Image IO - Loading and pre-processing images

This tutorial explains how to prepare, load and train with image data in MXNet. All IO in MXNet is handled via mx.io.DataIter and its subclasses. In this tutorial we focus on how to use pre-built data iterators as while as custom iterators to process image data.

There are mainly three ways of loading image data in MXNet:

[NEW] mx.img.ImageIter: implemented in python, easily customizable, can load from both .rec files and raw image files.
[OLD] mx.io.ImageRecordIter: implemented in backend (C++), less customizable but can be used in all language bindings, load from .rec files
Custom iterator by inheriting mx.io.DataIter

First, we explain the record io file format used by mxnet:

RecordIO

Record IO is the main file format used by MXNet for data IO. It supports reading and writing on various file systems including distributed file systems like Hadoop HDFS and AWS S3. First, we download the Caltech 101 dataset that contains 101 classes of objects and convert them into record io format:

%matplotlib inline
import os
import subprocess
import mxnet as mx
import numpy as np
import matplotlib.pyplot as plt

# change this to your mxnet location
MXNET_HOME = '/scratch/mxnet'

Download and unzip the dataset.

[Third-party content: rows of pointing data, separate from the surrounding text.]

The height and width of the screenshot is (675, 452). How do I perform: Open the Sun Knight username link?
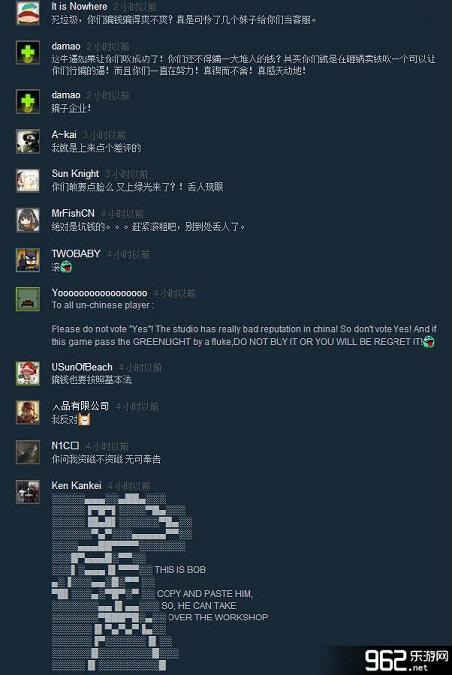click(x=75, y=173)
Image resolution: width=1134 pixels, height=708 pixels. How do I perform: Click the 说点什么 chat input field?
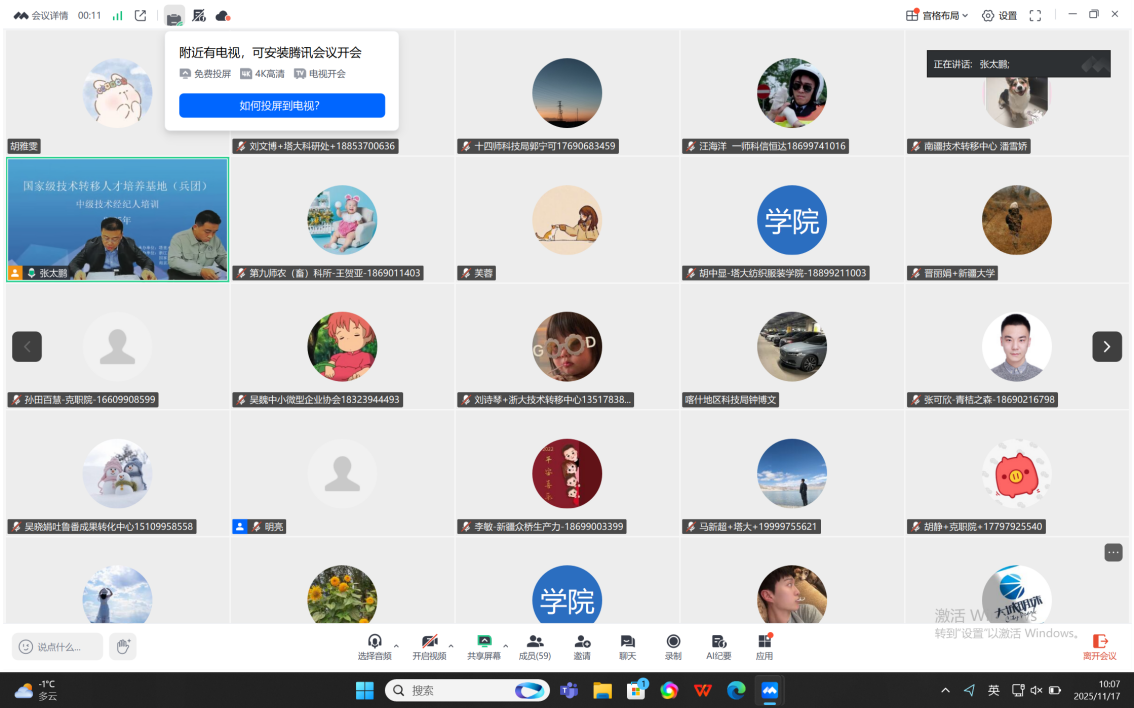point(58,647)
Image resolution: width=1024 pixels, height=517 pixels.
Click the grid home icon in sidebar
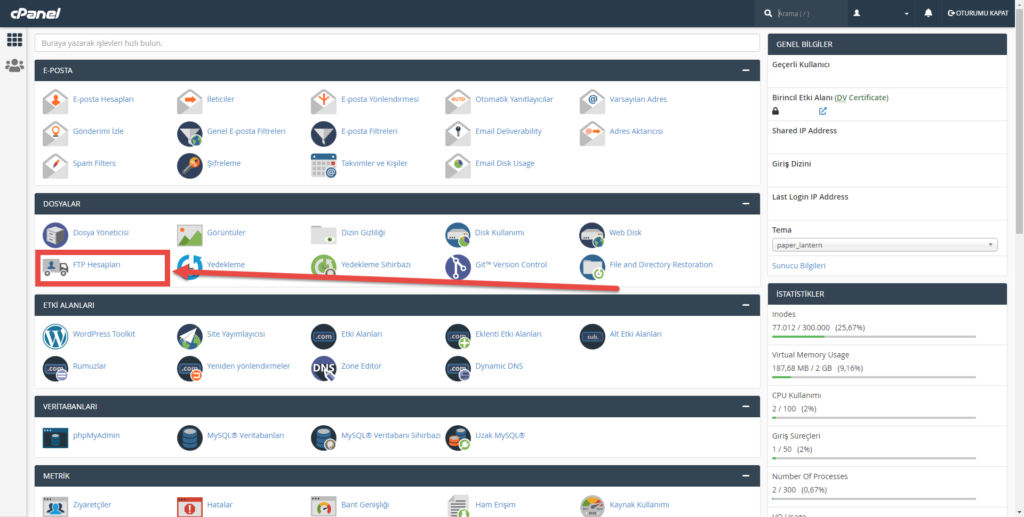pyautogui.click(x=14, y=40)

The dataset is about ~126MB and may take some time:

os.system('wget http://www.vision.caltech.edu/Image_Datasets/Caltech101/101_ObjectCategories.tar.gz -P data/')
os.chdir('data')
os.system('tar -xf 101_ObjectCategories.tar.gz')
os.chdir('../')

Let's take a look at the data.

As you can see, under the root folder (data/101_ObjectCategories) every category has a subfolder (e.g. data/101_ObjectCategories/yin_yang).

Now let's convert them into record io format. First we need to make a list that contains all the image files and their categories:

assert(MXNET_HOME != '/scratch/mxnet'), "Please update your MXNet location"
os.system('python %s/tools/im2rec.py --list --recursive --test-ratio=0.2 data/caltech data/101_ObjectCategories'%MXNET_HOME)

The resulting list file is in the format index\t(one or more label)\tpath. In this case there is only one label for each image but you can modify the list to add in more for multi label training.

Then we can use this list to create our record io file:

os.system("python %s/tools/im2rec.py --num-thread=4 --pass-through data/caltech data/101_ObjectCategories"%MXNET_HOME)

The record io files are now saved in the “data” directory.

ImageRecordIter

mx.io.ImageRecordIter can be used for loading image data saved in record io format. It is available in all frontend languages, but as it's implemented in C++, it is less flexible.

To use ImageRecordIter, simply create an instance by loading your record file:

data_iter = mx.io.ImageRecordIter(
    path_imgrec="./data/caltech_train.rec", # the target record file
    data_shape=(3, 227, 227), # output data shape. An 227x227 region will be cropped from the original image.
    batch_size=4, # number of samples per batch
    resize=256 # resize the shorter edge to 256 before cropping
    # ... you can add more augmentation options here. use help(mx.io.ImageRecordIter) to see all possible choices
    )
data_iter.reset()
batch = data_iter.next()
data = batch.data[0]
for i in range(4):
    plt.subplot(1,4,i+1)
    plt.imshow(data[i].asnumpy().astype(np.uint8).transpose((1,2,0)))
plt.show()